At Firework, you’ll be part of a high-growth, team-centric environment where innovation thrives and collaboration fuels success. Having raised over $235m to date led by investors such as the SoftBank Vision Fund 2 and operating at a global scale, we offer unparalleled opportunities to work cross-functionally, solve complex challenges, and drive meaningful impact in the future of connected digital commerce.

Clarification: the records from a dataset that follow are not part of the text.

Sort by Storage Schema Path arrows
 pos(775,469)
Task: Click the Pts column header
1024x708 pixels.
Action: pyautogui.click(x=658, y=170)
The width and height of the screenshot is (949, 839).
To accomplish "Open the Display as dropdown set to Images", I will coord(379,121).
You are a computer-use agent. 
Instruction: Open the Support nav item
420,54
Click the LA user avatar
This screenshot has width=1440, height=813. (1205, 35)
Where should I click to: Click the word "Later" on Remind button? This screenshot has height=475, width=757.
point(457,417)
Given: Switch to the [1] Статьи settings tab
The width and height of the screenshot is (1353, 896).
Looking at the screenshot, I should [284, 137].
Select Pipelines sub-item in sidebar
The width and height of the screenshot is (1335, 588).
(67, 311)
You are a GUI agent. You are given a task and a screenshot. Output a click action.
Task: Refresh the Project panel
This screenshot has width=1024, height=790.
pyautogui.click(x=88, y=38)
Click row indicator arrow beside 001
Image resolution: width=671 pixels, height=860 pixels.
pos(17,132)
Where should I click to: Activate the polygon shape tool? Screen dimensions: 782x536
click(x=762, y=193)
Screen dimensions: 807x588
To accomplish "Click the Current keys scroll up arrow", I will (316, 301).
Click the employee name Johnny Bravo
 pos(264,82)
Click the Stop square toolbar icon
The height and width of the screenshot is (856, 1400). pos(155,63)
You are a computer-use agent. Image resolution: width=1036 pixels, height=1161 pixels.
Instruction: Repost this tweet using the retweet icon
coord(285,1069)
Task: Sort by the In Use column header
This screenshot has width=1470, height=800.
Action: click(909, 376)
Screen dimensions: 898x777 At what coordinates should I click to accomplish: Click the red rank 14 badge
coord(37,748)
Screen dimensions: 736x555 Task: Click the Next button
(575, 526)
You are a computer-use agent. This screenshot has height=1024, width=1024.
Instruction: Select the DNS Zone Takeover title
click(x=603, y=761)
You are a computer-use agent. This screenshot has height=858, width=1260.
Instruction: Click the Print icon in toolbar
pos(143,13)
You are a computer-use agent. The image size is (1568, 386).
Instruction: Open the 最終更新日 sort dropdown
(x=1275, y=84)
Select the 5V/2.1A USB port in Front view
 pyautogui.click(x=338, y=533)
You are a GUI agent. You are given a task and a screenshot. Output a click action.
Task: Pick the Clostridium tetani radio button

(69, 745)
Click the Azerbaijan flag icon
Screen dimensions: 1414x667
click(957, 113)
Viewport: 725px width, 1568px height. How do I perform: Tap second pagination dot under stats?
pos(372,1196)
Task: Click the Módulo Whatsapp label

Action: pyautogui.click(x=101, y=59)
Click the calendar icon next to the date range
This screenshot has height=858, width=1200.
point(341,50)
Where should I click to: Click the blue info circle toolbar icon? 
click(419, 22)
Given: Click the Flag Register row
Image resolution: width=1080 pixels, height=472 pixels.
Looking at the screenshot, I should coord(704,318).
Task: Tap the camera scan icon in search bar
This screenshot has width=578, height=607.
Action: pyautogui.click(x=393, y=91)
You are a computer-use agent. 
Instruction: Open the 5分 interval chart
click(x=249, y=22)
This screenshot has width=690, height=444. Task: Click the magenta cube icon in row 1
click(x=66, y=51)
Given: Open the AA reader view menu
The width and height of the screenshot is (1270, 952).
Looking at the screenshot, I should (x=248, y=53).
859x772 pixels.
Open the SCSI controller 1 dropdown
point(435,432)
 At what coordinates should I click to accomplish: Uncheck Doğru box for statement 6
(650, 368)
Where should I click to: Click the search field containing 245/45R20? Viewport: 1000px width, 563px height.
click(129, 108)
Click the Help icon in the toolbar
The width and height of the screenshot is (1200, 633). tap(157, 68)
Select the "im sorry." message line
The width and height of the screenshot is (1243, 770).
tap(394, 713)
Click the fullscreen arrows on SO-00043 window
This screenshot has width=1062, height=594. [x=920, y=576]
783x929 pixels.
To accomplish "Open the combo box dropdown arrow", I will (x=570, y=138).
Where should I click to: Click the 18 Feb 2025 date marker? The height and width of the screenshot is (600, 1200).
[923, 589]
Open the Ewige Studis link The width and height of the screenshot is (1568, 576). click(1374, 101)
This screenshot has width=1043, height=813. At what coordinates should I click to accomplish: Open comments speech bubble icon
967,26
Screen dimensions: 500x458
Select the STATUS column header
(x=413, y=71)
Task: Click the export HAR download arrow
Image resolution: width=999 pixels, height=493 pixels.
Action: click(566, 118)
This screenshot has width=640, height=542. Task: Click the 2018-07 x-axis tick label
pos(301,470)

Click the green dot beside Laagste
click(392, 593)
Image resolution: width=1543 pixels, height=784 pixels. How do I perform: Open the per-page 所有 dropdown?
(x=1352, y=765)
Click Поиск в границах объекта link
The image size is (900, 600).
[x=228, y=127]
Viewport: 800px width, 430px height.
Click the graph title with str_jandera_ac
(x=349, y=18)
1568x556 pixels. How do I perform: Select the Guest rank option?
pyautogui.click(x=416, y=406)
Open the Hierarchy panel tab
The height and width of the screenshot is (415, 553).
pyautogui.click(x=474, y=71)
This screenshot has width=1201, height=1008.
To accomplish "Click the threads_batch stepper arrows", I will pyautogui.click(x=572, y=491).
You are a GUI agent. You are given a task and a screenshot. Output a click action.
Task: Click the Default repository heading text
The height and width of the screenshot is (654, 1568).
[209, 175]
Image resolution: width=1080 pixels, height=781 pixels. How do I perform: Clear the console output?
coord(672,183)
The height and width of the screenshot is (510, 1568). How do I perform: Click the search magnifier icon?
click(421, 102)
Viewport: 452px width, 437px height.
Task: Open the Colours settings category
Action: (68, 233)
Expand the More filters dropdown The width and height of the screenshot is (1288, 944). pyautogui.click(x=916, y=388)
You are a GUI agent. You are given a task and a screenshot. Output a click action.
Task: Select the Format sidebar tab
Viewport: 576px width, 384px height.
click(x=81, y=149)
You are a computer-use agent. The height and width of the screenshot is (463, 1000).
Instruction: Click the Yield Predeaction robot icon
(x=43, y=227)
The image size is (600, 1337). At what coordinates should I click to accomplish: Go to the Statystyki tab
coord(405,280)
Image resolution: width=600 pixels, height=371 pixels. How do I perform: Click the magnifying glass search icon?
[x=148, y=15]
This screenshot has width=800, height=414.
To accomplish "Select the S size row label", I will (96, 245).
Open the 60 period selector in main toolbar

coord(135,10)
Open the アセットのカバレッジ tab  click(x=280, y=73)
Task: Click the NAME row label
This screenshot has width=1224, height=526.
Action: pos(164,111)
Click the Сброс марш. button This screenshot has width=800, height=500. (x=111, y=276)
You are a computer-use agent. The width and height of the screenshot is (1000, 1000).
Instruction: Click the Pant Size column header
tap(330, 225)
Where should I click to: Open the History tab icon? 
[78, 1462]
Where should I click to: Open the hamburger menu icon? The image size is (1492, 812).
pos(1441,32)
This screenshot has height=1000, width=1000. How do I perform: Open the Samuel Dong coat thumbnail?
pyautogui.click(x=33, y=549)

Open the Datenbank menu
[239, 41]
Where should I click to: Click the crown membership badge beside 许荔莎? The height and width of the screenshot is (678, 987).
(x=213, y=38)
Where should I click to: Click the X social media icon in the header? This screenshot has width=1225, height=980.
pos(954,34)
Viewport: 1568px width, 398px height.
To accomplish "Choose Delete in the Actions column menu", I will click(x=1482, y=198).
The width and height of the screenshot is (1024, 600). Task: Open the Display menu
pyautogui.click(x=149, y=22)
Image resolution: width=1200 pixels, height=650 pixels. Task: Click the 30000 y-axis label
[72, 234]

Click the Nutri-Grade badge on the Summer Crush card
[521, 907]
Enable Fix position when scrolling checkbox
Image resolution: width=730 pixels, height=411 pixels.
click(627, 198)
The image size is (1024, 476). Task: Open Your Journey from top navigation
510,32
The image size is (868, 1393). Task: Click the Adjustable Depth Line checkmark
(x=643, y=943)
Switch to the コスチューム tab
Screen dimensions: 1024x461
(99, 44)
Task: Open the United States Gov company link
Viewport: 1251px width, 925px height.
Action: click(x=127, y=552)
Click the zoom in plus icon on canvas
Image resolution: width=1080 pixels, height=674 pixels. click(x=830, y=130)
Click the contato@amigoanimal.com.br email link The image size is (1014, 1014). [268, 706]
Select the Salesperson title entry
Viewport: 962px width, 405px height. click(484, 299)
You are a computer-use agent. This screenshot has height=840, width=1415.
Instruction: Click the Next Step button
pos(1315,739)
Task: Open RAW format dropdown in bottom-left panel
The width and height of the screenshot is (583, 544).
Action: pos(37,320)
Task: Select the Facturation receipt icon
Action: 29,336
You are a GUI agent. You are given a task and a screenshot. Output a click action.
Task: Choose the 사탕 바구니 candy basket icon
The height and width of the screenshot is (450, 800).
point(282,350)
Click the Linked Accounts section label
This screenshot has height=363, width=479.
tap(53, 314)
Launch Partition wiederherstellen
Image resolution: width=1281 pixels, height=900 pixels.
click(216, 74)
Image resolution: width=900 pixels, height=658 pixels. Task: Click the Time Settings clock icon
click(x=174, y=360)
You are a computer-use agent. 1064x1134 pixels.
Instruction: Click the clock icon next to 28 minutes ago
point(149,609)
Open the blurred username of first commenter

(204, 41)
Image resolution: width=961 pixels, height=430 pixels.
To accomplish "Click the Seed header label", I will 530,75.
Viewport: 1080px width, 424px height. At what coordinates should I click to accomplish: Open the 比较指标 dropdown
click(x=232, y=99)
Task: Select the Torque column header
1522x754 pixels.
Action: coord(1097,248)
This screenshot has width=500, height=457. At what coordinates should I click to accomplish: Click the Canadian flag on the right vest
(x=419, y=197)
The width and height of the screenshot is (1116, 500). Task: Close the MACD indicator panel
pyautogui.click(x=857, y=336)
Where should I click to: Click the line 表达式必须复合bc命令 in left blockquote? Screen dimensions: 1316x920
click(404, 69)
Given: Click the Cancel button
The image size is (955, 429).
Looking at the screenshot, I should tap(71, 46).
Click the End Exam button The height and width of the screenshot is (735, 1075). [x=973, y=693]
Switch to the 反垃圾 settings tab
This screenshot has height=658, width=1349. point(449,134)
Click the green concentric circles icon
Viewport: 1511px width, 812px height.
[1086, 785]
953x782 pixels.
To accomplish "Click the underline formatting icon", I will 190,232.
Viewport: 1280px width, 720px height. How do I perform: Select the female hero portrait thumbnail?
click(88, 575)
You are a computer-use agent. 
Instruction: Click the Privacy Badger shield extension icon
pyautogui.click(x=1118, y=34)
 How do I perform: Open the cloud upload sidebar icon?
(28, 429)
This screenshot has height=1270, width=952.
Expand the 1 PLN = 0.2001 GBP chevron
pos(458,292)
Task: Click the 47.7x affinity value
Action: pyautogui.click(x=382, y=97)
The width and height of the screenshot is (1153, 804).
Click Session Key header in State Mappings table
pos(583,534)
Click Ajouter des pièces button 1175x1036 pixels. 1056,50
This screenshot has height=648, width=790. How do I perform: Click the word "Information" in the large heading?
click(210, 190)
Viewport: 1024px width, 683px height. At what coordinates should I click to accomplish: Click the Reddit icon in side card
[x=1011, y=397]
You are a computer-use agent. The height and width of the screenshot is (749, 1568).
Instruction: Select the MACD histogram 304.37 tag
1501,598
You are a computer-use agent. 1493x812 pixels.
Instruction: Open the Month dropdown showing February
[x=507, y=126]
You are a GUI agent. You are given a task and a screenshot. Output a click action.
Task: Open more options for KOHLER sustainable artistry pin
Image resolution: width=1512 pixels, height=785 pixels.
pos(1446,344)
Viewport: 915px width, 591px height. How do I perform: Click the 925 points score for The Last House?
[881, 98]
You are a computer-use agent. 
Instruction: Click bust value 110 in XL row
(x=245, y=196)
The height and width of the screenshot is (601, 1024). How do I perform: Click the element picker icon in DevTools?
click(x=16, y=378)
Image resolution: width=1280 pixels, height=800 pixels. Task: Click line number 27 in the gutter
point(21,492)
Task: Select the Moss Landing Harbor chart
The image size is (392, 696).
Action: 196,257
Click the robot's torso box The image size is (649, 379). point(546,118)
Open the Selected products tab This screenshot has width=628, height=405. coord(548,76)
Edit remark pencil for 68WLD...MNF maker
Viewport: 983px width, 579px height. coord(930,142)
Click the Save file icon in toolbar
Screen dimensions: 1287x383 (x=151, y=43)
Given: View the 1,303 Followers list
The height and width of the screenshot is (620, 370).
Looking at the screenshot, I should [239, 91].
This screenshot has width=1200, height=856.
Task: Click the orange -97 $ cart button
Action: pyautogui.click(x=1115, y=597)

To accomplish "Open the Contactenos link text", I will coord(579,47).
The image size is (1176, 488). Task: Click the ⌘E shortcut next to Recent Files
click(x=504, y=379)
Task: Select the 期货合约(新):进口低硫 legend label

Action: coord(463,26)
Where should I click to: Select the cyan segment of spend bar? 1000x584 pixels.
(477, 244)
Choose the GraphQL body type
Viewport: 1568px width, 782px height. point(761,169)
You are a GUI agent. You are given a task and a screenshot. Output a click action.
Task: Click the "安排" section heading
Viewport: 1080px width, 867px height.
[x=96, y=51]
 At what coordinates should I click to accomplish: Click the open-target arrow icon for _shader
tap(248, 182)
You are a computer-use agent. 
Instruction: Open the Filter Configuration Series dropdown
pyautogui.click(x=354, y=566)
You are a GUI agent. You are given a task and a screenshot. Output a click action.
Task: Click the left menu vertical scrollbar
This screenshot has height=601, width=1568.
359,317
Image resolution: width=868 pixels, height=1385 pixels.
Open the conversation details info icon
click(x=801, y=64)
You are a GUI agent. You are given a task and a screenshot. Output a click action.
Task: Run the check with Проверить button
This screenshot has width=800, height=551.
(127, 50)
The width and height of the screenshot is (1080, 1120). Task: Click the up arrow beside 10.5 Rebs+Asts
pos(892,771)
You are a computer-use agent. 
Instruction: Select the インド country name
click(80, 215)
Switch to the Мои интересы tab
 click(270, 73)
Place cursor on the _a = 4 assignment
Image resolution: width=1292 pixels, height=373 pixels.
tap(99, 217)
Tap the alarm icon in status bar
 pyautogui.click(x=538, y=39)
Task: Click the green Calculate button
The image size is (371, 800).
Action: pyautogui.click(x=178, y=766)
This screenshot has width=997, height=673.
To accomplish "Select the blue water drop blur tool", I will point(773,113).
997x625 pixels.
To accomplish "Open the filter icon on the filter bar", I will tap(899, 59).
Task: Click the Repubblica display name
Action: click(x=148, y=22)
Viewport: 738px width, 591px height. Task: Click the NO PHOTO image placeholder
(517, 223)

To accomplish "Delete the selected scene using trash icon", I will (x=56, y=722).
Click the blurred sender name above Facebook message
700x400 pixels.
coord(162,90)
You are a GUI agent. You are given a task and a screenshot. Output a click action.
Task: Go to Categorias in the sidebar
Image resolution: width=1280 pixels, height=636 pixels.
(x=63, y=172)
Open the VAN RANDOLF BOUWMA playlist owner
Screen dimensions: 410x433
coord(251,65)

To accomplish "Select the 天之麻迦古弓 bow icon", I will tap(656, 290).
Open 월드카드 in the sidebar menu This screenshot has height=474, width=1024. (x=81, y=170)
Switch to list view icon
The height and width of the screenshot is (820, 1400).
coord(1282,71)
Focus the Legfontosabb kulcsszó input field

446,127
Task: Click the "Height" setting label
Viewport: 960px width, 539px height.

If you’re curious, ambitious, and energized by big ideas, Firework is the place to grow, lead, and shape the next era of online shopping—together.

Summary

We are seeking a highly creative and technically curious AI Prompt Engineer to help optimize and develop prompts that drive performance from large language models. In this role, you’ll serve as the bridge between human intent and machine output - designing effective inputs to elicit high-quality, reliable, and ethical responses from generative AI systems.

 

What you’ll be doing

  • Stay on top of prompt engineering techniques, research, and best practices
  • Develop and curate golden datasets for prompt evaluation and regression testing across modalities, ensuring long-term quality control and reproducibility
  • Design, test, and refine prompts to support a wide range of generative AI applications—not limited to chat, but also including audio synthesis, avatar animation, lip-sync alignment, and product image generation
  • Document best practices and create reusable prompt templates to support internal stakeholders, improving prompt consistency, clarity, and alignment across teams
  • Refactoring existing prompts to follow best-practice approaches
  • Collaborate with cross-functional teams to integrate AI-driven features into real-world product experiences, ensuring prompts are aligned with user needs, system constraints, and business goals
  • Build and maintain prompt libraries with clear versioning, metadata tagging, and usage patterns to support scalable and reusable development
  • Drive continuous improvement in prompt performance by using both automated metrics and human-in-the-loop evaluation pipelines
  • Contribute to and extend our internal evaluation framework—designing new evaluation flows, creating prompt-specific test cases, and defining metrics tailored to multi-modal output

     

You will have

  • Bachelor’s or Master’s degree in STEM or related field
  • Practical experience working with large language models and/or multi-modal generative models (e.g., text-to-audio, text-to-image, video or avatar generation)
  • Familiarity with prompt techniques such as zero-shot, few-shot, chain-of-thought, tool usage, and retrieval-based augmentation
  • Strong analytical and linguistic intuition, with the ability to translate abstract goals into effective machine-readable instructions
  • Deep interest in language and communication systems, and how humans and machines can interact effectively through prompt-based interfaces
  • Ability to create and maintain curated evaluation datasets (“golden sets”) to support ongoing testing and performance benchmarking
  • Strong writing and communication skills, with the ability to explain prompt behavior, rationale, and trade-offs to technical and non-technical audiences

 

We’ll be excited if you have

  • Hands-on experience with Python or another scripting language of choice
  • Experience with Jupyter Notebooks, or LLM ops tools and libraries such as LangChain, LangFuse, PromptLayer, or vector search systems
  • Experience designing or working within evaluation pipelines, including human and automated evaluations, metric design, and result interpretation.

     

Locations 

 

This role is remote within the U.S. Candidates located in the Bay Area who can work in a hybrid capacity are a plus.

 

Compensation 

 

The anticipated pay range for this position is $10-$35 per hour, with final compensation determined by experience and geographic location.

 

Don’t hold back

 

We understand some candidates may see the above and not apply because they don’t meet all the qualifications. We encourage you to apply anyway; we often find talented candidates that fit many other opportunities we have and look for potential too, not just what you did in the past.  As an equal employment opportunity employer, we are a diverse team that strives for an inclusive environment for all. We prohibit discrimination and harassment of any kind based on race, color, sex, religion, sexual orientation, national origin, age, disability, genetic information, pregnancy, or any other protected characteristic as outlined by federal, state, or local laws.